▶ [SOURCE EXTRACT]
Between Two Worlds is a 1944 film set during World War II, featuring John Garfield, Paul Henreid, Sydney Greenstreet, and Eleanor Parker. It is a remake of the 1930 film, Outward Bound, itself based on the 1924 play of the same name. It is not, as is sometimes claimed, a remake of Fritz Lang's Destiny (original title Der müde Tod).

[edit] Plot

During World War II, a diverse group of people in war-ravaged London books passage for the United States, but Austrian pianist-turned-soldier Henry Bergner (Henreid) is unable to join them for want of an exit permit. Searching the streets for him during a German air raid, his wife Ann (Eleanor Parker) witnesses an aerial bomb obliterate a car full of passengers on their way to the docks. She returns to their apartment to find that Henry has turned on the gas to commit suicide. Despite his attempt to dissuade her, she joins him.

▶ [WHAT TO WORK ON]
1 - In the Between Two Worlds summary, which 1930 film is Between Two Worlds said to remake?
2 - Return the passage of the Between Two Worlds summary that starts at the words "Between Two Worlds" and stops after "Der müde Tod).".
3 - Write the next part of the Between Two Worlds plot summary, picking up after its final sentence.

▶ [EXTRACTED INFORMATION]
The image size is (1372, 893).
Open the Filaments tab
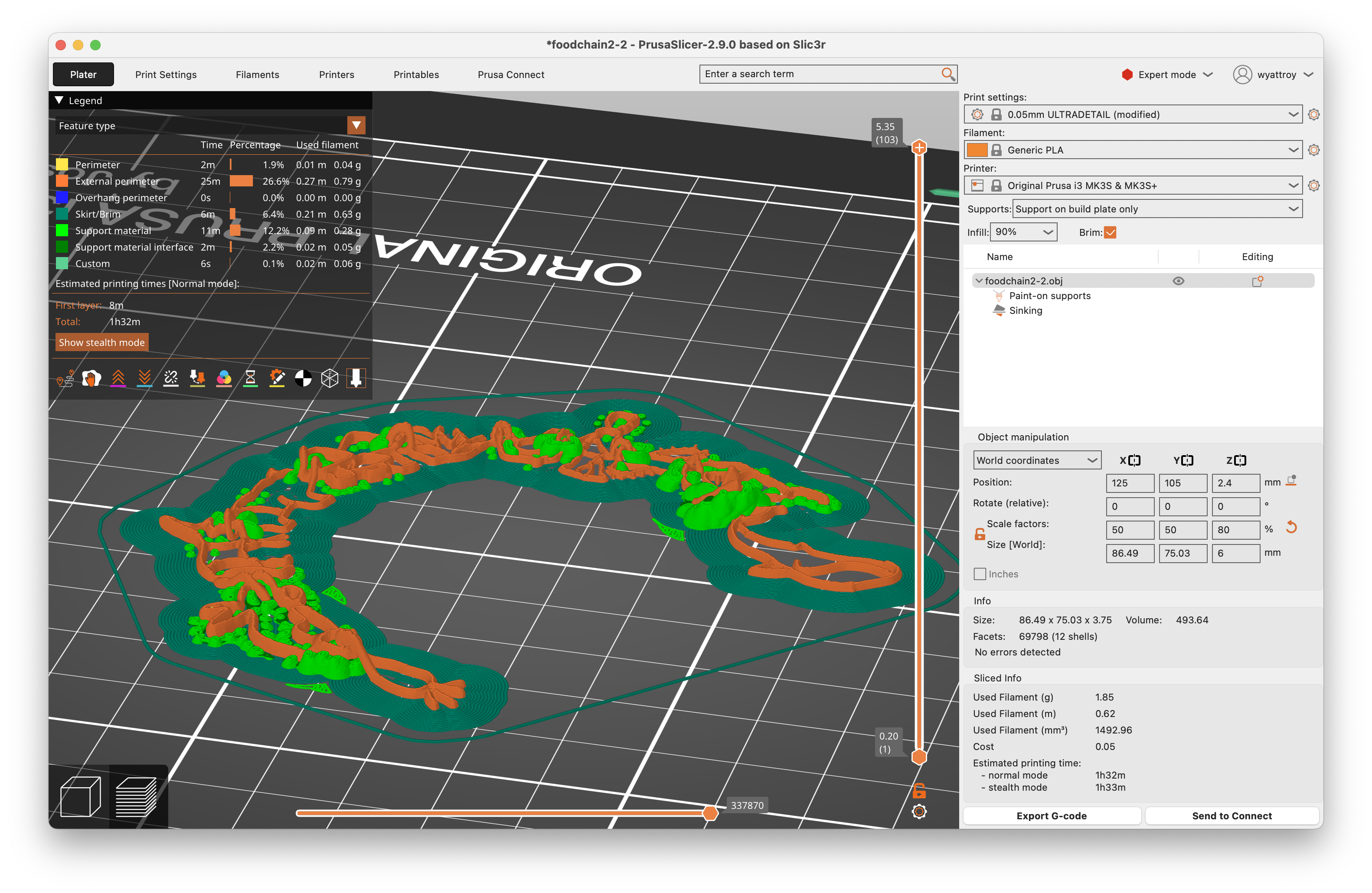click(257, 74)
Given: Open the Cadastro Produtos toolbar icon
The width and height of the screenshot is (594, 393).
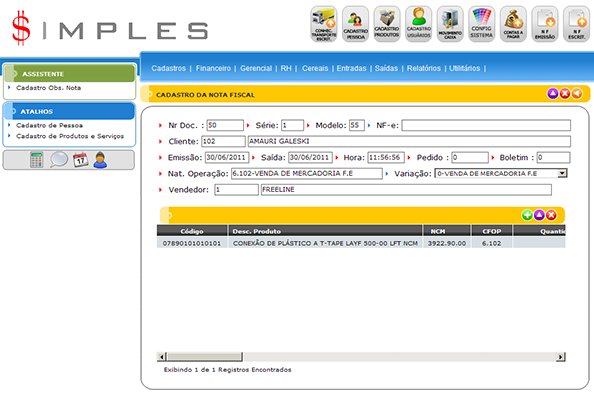Looking at the screenshot, I should pyautogui.click(x=387, y=24).
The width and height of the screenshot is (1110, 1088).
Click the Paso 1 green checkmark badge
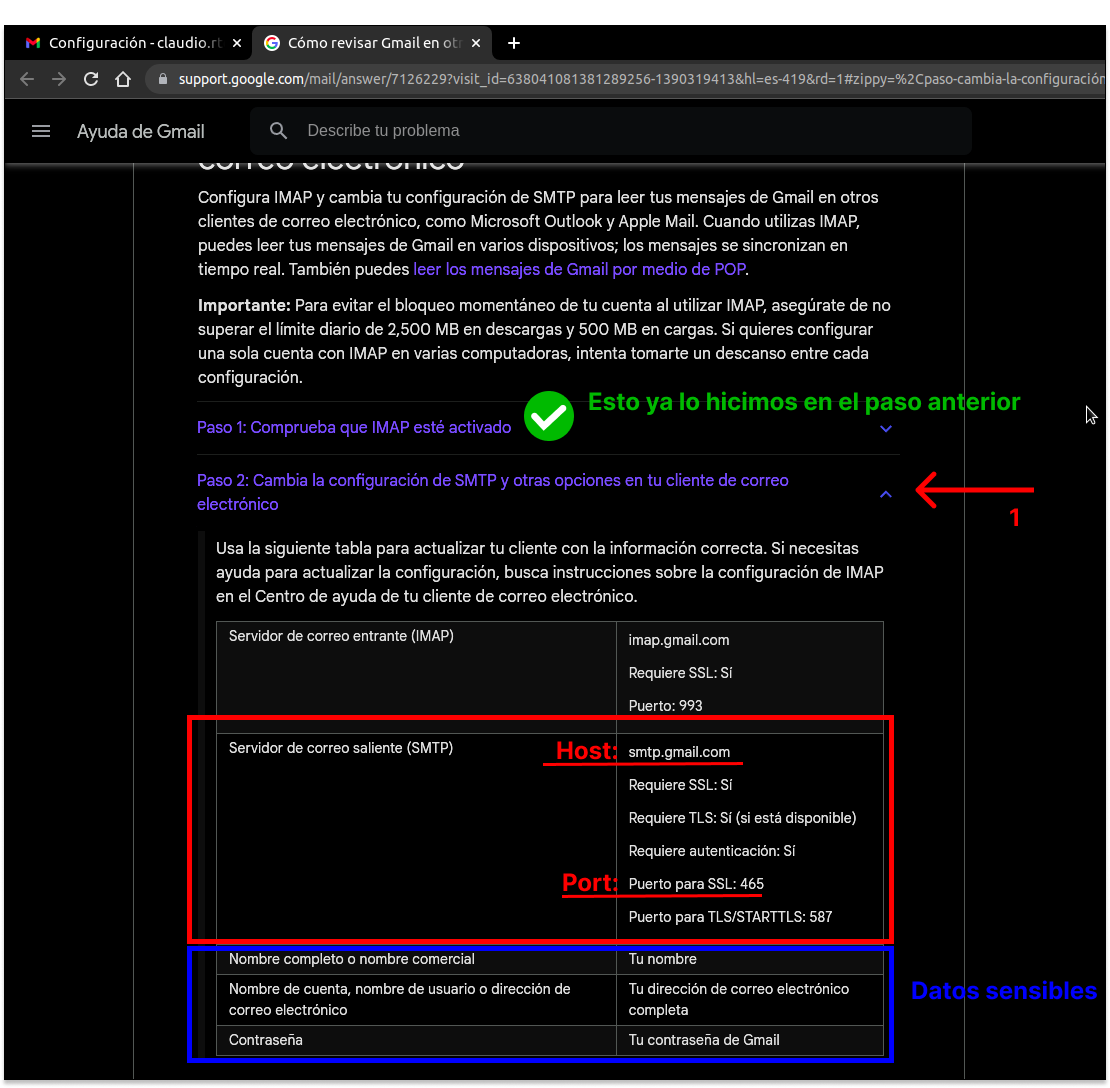click(x=548, y=417)
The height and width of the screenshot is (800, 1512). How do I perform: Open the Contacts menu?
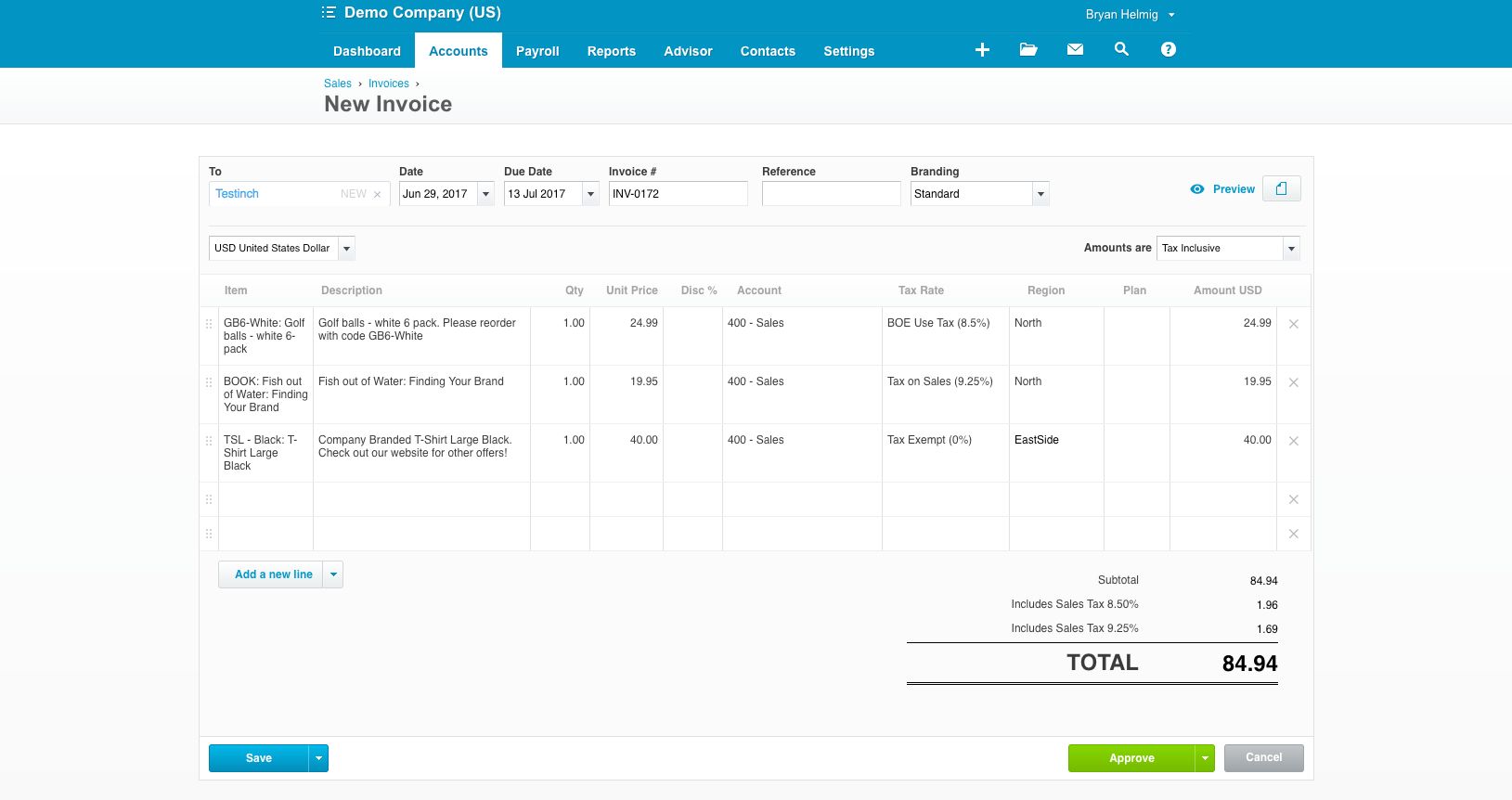click(x=768, y=51)
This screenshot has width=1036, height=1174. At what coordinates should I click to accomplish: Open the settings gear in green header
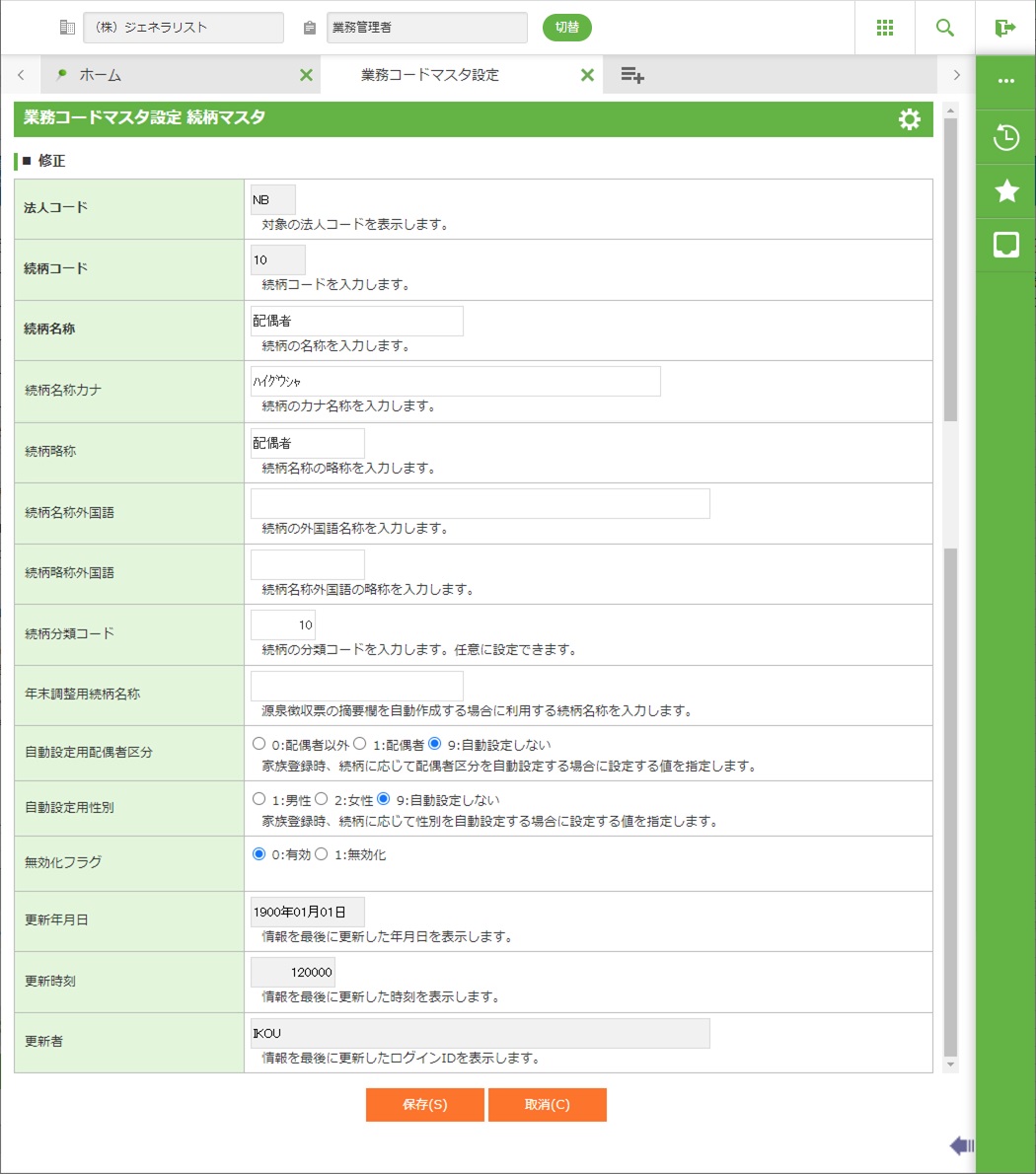point(909,119)
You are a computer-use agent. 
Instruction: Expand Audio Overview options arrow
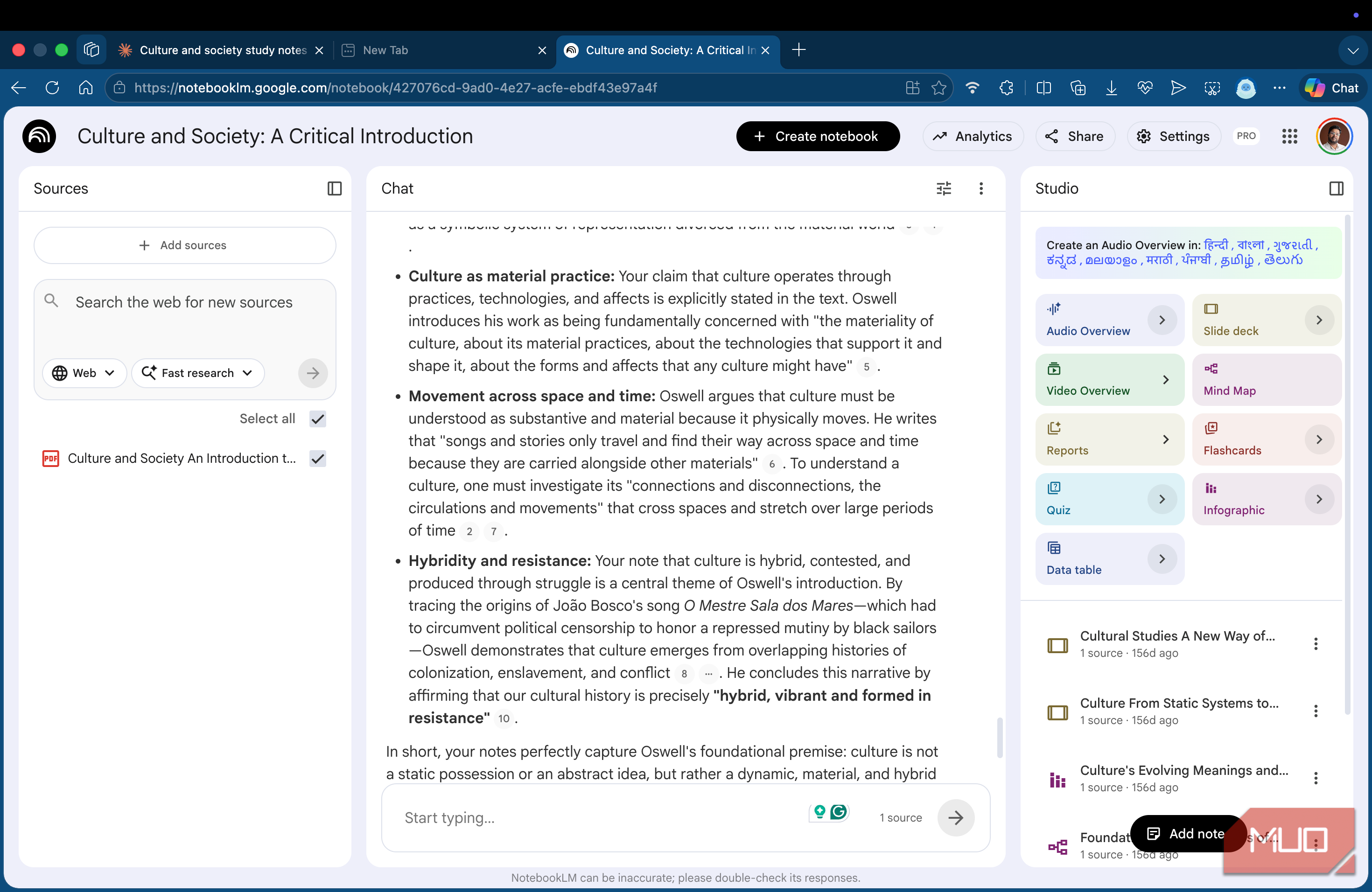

▶ [ANSWER LIST]
1 - Outward Bound.

2 -
Between Two Worlds is a 1944 film set during World War II, featuring John Garfield, Paul Henreid, Sydney Greenstreet, and Eleanor Parker. It is a remake of the 1930 film, Outward Bound, itself based on the 1924 play of the same name. It is not, as is sometimes claimed, a remake of Fritz Lang's Destiny (original title Der müde Tod).

3 -
Suddenly, the pair find themselves on board a fog-shrouded, mostly-deserted cruise ship together with some other passengers. Ann recognizes them as the people who were killed in the bombing. The steward, Scrubby (Edmund Gwenn), asks Henry and Ann not to tell the others they are dead; it is better that they come to the realization on their own.

As first, the couple is delighted to be together eternally and to have Henry's piano-playing ability restored to him, but they soon find their situation unbearable as they become acquainted with the others. Timid priest Reverend William Duke (Dennis King) yearns to more actively help his fellow man, while American merchant sailor Pete Musick (George Tobias), who has survived three ship sinkings, looks forward to seeing his infant child for the first time. A kind-hearted older woman, Mrs. Midget (Sara Allgood), tells Thomas Prior (John Garfield), a cynical, wisecracking newspaperman, that she would be content with a little place of her own.

Prior is the first to learn the truth when he eavesdrops on Henry and Ann, and, spurned by his wealth-seeking actress companion, Maxine Russell (Faye Emerson) for unscrupulous war profiteer Mr. Lingley (George Coulouris), reveals all to the other passengers in a "magic show" in which he burns Lingley's money and shoots him in the chest with Lingley's gun, the latter to no effect.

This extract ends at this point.